Dengan kondisi itu, Anto menambahkan, OJK akan terus memonitor perkembangan kasus SNP Finance, serta memantau tim audit internal bank yang melakukan investigasi internal dan akan memberikan sanksi jika ada pegawai bank yang terlibat.
OJK akan terus berkoordinasi dengan instansi terkait, seperti Kepolisian dan Kementerian Keuangan untuk penindakan yang diperlukan. OJK juga melarang penerbitan MTN tanpa seizin OJK dan menyiapkan langkah koordinasi dengan Kemenkeu berkaitan dengan kerja Kantor Akuntan Publik
Langgar Standar Audit
Kemenkeu menyebut dua akuntan publik yang mengaudit laporan keuangan SNP Finance, yakni Akuntan Publik Marlinna dan Merliyana Syamsul melanggar standar audit profesional.

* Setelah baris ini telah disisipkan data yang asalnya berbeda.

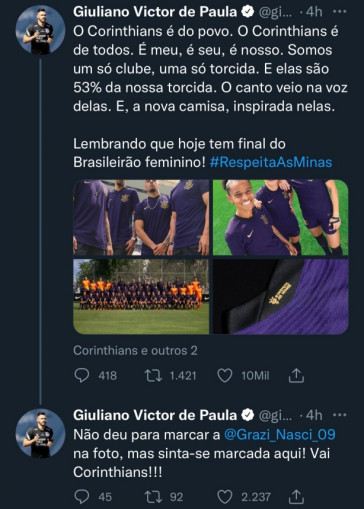
Task: Open tagged accounts 'Corinthians e outros 2'
Action: (135, 351)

Mengutip data resmi Pusat Pembinaan Profesi Keuangan (PPPK), dalam mengaudit SNP Finance tahun buku 2012 - 2016, mereka belum sepenuhnya menerapkan pengendalian sistem informasi terkait data nasabah dan akurasi jurnal piutang pembiayaan.
Akuntan publik tersebut juga belum menerapkan pemerolehan bukti audit yang cukup dan tepat atas akun piutang pembiayaan konsumen dan melaksanakan prosedur memadai terkait proses deteksi risiko kecurangan, serta respons atas risiko kecurangan.
Selain dua akuntan publik di atas, Kemenkeu juga menyoroti DeLoitte Indonesia. Mereka diberi sanksi berupa rekomendasi untuk membuat kebijakan dan prosedur dalam sistem pengendalian mutu akuntan publik terkait ancaman kedekatan anggota tim perikatan senior.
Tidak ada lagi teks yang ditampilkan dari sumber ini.